The things that make you angry thread

I hate stupid ex boyfriends who I try to reconcile with, because he wanted to. I drive to where we were meeting. He stands me up, I call him, he tells me his car broke down but that he's on his way. I think I hear the voice of the fucking cunt he cheated on me with in the background.

I wait a few more minutes, I leave. I drive the ten minutes to his house. There his fucking car is parked right in front of his house, her car right behind it.

That's where I should have stopped. I should have stopped caring, turned around and drove home, saved myself some embarrassment, and maintained my dignity, but instead:

I ring the bell. She answers, she starts laughing AT ME. I go to leave. She opens the door and starts shouting at me, telling me how funny it is to hear my voice on the other end of the phone she's cracking up like the stupid coked up little bitch that she is.

So like a complete idiot I walk back to the door, I tell her to stay out of my business with him.

Maybe I was shaking my finger in her face, and she reached out to bitch slap me, so I punched her in the face.

Oops.

She came after me, and I punched her again, and then again for good measure. He came running out after me, grabbed me by the shirt. I flung myself away from him and kicked his mailbox before getting back into my car, where I drove to a gas station and cried for about 40 minutes.

I feel like a complete asshole for punching a girl in the face, even though she hit me first, she only slapped me.

So men who are assholes, stupid cunts, and ridiculous situations made me angry :(

P.S. I'm sure his neighbors (and my ex-neighbors) got quite a show.

I've never really hit someone, ever. And it was very strange and obviously solved nothing but my temporary desire to harm or kill her.
 
It solved a lot, Jennifer. That bitch had it coming, and you delivered it to her.

Sure, ladies should conduct themselves as ladies. But in situations like that, you need to be a strong woman and put that cunt in her place.
 
I hate stupid ex boyfriends who I try to reconcile with, because he wanted to. I drive to where we were meeting. He stands me up, I call him, he tells me his car broke down but that he's on his way. I think I hear the voice of the fucking cunt he cheated on me with in the background.

I wait a few more minutes, I leave. I drive the ten minutes to his house. There his fucking car is parked right in front of his house, her car right behind it.

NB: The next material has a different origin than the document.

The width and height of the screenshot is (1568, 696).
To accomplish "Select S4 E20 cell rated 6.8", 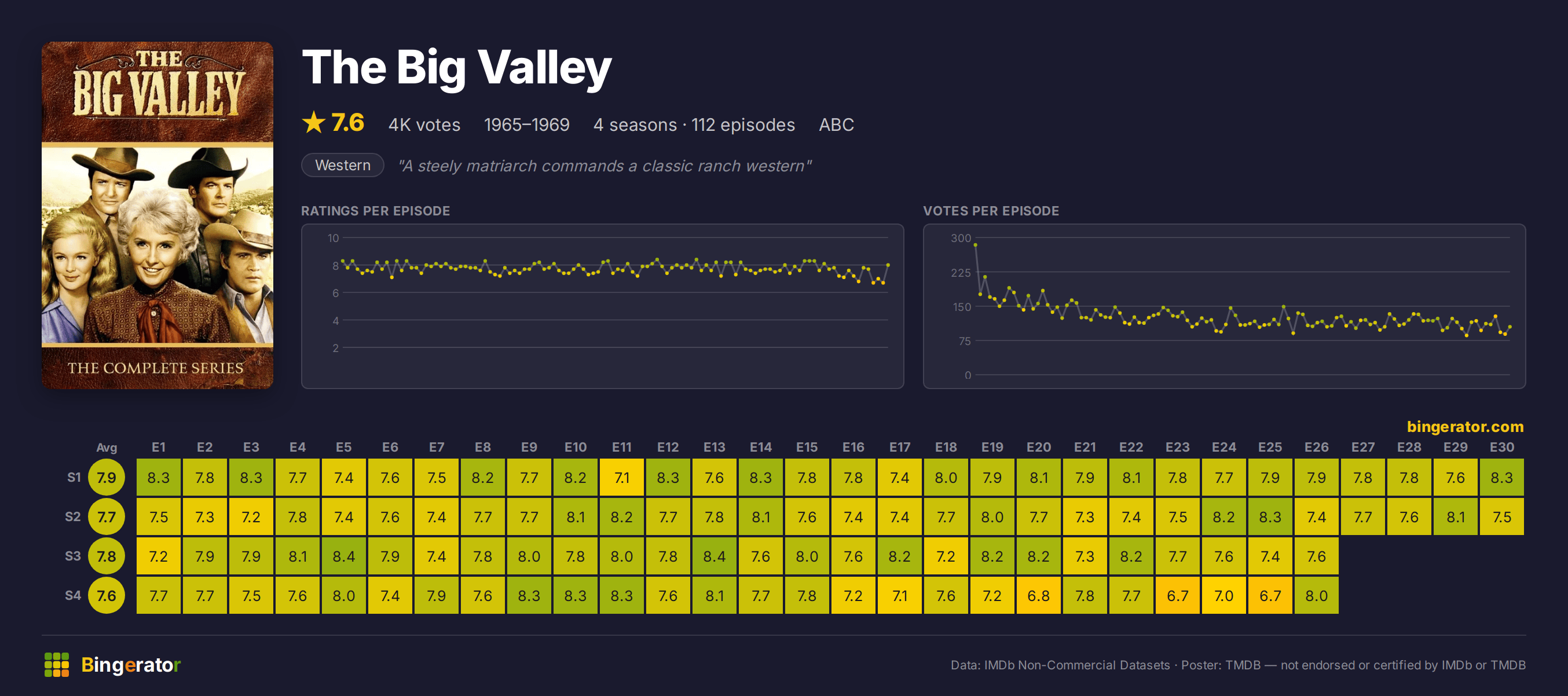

That's where I should have stopped. I should have stopped caring, turned around and drove home, saved myself some embarrassment, and maintained my dignity, but instead:

I ring the bell. She answers, she starts laughing AT ME. I go to leave. She opens the door and starts shouting at me, telling me how funny it is to hear my voice on the other end of the phone she's cracking up like the stupid coked up little bitch that she is.

So like a complete idiot I walk back to the door, I tell her to stay out of my business with him.

Maybe I was shaking my finger in her face, and she reached out to bitch slap me, so I punched her in the face.

Oops.

She came after me, and I punched her again, and then again for good measure. He came running out after me, grabbed me by the shirt. I flung myself away from him and kicked his mailbox before getting back into my car, where I drove to a gas station and cried for about 40 minutes.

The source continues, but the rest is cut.